%%

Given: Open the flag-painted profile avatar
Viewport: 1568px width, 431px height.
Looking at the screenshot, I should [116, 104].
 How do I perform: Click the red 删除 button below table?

%%
%%

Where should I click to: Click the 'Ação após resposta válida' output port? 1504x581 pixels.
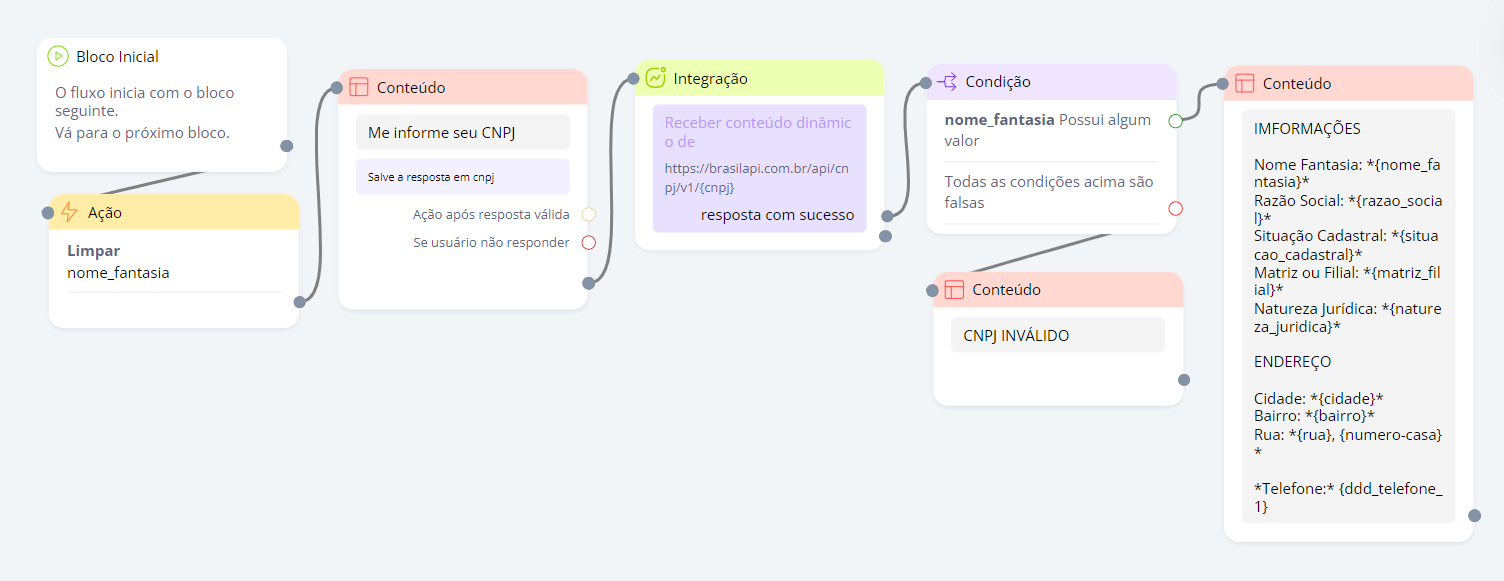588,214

%%

Job — State how many lines in the data above contain the word "Click", giving only the number.

Exercise answer — 2